**Assignment:**
Using the entries that follow, write out the line containing "viên (63, 2073)", the line containing "27 (377, 2374)", and every line between them, exactly and nothing else.

**Records to process:**

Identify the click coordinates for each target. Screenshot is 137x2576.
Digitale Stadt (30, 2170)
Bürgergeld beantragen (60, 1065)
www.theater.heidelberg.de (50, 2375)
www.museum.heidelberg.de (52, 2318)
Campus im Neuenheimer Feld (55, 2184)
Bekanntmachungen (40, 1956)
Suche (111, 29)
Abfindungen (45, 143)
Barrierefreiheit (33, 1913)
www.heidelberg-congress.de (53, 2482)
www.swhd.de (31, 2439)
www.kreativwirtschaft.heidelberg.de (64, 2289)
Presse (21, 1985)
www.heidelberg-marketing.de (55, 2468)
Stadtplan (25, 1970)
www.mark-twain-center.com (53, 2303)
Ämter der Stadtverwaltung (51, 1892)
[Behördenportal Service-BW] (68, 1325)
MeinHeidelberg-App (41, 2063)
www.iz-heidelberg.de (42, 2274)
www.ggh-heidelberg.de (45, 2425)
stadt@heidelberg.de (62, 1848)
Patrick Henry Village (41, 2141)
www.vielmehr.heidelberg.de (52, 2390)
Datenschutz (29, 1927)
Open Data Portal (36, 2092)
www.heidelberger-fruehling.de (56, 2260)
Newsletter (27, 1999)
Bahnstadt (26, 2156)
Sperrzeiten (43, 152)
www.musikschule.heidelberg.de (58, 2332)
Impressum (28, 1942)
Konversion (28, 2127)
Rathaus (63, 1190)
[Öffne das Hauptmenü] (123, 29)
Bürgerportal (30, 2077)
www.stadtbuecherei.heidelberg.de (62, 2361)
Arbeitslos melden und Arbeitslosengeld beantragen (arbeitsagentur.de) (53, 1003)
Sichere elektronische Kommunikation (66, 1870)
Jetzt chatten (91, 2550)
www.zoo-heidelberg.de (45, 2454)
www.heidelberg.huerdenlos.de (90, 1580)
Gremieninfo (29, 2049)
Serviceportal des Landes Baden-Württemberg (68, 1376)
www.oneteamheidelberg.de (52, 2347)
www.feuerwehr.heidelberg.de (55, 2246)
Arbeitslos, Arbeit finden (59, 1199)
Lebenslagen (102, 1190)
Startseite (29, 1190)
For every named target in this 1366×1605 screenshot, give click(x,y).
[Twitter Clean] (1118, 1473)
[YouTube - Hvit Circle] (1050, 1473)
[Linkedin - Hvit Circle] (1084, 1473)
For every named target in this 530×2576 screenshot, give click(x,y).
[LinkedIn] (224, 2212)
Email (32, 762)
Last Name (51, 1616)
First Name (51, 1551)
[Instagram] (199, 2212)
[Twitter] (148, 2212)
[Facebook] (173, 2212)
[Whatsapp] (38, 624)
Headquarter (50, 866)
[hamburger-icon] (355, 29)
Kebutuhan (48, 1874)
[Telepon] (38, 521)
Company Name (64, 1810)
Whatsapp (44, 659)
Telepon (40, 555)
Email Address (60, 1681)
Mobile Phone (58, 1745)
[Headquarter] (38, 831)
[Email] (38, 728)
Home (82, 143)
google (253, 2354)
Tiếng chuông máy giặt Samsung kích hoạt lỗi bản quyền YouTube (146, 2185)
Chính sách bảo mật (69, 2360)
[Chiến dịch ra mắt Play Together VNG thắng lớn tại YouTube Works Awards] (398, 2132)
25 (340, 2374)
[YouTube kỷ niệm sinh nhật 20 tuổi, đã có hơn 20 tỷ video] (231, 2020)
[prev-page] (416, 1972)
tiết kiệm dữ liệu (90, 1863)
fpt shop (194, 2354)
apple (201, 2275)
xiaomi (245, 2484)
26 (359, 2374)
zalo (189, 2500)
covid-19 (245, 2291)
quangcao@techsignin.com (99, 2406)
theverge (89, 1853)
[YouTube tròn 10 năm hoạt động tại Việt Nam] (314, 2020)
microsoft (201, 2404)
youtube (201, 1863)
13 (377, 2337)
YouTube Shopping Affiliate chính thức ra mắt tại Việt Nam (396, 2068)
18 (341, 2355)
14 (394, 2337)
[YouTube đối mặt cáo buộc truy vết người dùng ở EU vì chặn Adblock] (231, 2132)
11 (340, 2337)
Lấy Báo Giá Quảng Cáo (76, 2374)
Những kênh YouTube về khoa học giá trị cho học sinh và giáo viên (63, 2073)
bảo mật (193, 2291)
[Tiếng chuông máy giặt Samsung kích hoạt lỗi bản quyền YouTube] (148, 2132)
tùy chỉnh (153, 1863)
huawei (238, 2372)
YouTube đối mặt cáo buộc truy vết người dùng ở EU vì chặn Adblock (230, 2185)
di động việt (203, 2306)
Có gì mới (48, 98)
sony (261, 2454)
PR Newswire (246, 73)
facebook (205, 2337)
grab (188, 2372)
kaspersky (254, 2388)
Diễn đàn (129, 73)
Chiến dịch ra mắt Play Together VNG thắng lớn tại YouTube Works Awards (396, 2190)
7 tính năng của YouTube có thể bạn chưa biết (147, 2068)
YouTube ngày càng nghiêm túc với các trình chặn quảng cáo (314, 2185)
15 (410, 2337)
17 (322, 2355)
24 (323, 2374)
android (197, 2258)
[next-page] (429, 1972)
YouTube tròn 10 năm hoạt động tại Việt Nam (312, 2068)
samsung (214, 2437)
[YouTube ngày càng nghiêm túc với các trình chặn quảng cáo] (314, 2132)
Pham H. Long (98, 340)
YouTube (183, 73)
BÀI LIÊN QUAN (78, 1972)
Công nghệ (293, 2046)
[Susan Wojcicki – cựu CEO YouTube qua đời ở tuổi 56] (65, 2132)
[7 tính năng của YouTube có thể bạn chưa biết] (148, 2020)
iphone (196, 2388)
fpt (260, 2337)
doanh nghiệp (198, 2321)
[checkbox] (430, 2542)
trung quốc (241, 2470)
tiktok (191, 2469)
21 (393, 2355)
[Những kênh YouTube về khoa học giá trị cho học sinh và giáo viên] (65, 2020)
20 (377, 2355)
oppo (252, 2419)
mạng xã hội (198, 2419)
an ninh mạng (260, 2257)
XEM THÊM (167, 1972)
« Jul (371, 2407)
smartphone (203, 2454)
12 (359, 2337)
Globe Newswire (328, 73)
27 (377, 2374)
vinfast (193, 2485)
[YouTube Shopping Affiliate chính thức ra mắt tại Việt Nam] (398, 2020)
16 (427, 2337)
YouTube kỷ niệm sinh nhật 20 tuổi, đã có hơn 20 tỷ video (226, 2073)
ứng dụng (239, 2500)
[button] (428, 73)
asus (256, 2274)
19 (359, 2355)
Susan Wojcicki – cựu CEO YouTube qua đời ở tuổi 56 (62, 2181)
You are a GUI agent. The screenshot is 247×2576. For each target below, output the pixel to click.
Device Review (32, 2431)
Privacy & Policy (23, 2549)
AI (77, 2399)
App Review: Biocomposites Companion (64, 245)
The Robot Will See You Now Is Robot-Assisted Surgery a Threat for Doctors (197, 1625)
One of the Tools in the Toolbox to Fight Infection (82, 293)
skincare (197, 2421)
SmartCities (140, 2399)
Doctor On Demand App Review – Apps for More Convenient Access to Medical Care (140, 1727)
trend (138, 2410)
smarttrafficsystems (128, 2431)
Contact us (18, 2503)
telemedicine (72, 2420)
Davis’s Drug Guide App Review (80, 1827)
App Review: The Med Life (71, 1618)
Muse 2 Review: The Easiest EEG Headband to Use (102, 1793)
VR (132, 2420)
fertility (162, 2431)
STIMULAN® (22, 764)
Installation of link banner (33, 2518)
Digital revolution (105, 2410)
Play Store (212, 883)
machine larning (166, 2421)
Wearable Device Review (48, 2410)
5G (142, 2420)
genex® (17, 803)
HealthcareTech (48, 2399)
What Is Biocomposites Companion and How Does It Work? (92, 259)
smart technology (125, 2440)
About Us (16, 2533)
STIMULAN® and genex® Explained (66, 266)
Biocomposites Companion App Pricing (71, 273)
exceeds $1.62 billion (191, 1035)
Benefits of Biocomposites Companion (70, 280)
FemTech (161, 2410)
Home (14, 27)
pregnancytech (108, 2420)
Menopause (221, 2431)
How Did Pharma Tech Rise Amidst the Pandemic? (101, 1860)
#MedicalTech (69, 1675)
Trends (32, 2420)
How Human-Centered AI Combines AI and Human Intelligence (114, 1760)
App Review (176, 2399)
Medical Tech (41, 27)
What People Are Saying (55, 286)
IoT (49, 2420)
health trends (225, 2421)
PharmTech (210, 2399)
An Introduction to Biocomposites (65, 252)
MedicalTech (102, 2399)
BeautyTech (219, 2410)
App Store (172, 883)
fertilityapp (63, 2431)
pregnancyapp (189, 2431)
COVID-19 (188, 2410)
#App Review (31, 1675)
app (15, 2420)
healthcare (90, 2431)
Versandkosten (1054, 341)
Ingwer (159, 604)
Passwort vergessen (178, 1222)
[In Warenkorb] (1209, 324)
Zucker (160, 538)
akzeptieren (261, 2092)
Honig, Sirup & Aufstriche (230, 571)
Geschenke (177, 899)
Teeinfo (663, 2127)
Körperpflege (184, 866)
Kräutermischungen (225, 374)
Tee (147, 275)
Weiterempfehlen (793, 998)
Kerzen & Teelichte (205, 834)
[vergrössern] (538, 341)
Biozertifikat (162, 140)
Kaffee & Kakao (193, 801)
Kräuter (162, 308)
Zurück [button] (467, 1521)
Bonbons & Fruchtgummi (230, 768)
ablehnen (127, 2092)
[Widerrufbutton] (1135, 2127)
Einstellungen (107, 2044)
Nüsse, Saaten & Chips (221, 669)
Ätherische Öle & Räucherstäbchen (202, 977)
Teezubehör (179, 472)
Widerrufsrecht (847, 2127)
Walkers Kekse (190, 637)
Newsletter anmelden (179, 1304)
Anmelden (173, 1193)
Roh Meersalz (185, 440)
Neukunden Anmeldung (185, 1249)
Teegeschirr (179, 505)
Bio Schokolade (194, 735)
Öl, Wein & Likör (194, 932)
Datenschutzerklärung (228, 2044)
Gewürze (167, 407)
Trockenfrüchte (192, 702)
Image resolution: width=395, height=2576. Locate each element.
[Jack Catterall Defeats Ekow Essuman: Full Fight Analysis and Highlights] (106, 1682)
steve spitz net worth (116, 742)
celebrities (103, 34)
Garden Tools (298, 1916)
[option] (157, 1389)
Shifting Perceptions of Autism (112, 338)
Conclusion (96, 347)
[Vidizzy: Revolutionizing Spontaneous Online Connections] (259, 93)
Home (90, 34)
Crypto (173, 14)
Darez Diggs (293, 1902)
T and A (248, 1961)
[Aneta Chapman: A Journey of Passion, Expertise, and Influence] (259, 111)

**Your response:**
Những kênh YouTube về khoa học giá trị cho học sinh và giáo viên (63, 2073)
bảo mật (193, 2291)
[Tiếng chuông máy giặt Samsung kích hoạt lỗi bản quyền YouTube] (148, 2132)
tùy chỉnh (153, 1863)
huawei (238, 2372)
YouTube đối mặt cáo buộc truy vết người dùng ở EU vì chặn Adblock (230, 2185)
di động việt (203, 2306)
Có gì mới (48, 98)
sony (261, 2454)
PR Newswire (246, 73)
facebook (205, 2337)
grab (188, 2372)
kaspersky (254, 2388)
Diễn đàn (129, 73)
Chiến dịch ra mắt Play Together VNG thắng lớn tại YouTube Works Awards (396, 2190)
7 tính năng của YouTube có thể bạn chưa biết (147, 2068)
YouTube ngày càng nghiêm túc với các trình chặn quảng cáo (314, 2185)
15 (410, 2337)
17 (322, 2355)
24 (323, 2374)
android (197, 2258)
[next-page] (429, 1972)
YouTube tròn 10 năm hoạt động tại Việt Nam (312, 2068)
samsung (214, 2437)
[YouTube ngày càng nghiêm túc với các trình chặn quảng cáo] (314, 2132)
Pham H. Long (98, 340)
YouTube (183, 73)
BÀI LIÊN QUAN (78, 1972)
Công nghệ (293, 2046)
[Susan Wojcicki – cựu CEO YouTube qua đời ở tuổi 56] (65, 2132)
[7 tính năng của YouTube có thể bạn chưa biết] (148, 2020)
iphone (196, 2388)
fpt (260, 2337)
doanh nghiệp (198, 2321)
[checkbox] (430, 2542)
trung quốc (241, 2470)
tiktok (191, 2469)
21 (393, 2355)
[Những kênh YouTube về khoa học giá trị cho học sinh và giáo viên] (65, 2020)
20 (377, 2355)
oppo (252, 2419)
mạng xã hội (198, 2419)
an ninh mạng (260, 2257)
XEM THÊM (167, 1972)
« Jul (371, 2407)
smartphone (203, 2454)
12 (359, 2337)
Globe Newswire (328, 73)
27 (377, 2374)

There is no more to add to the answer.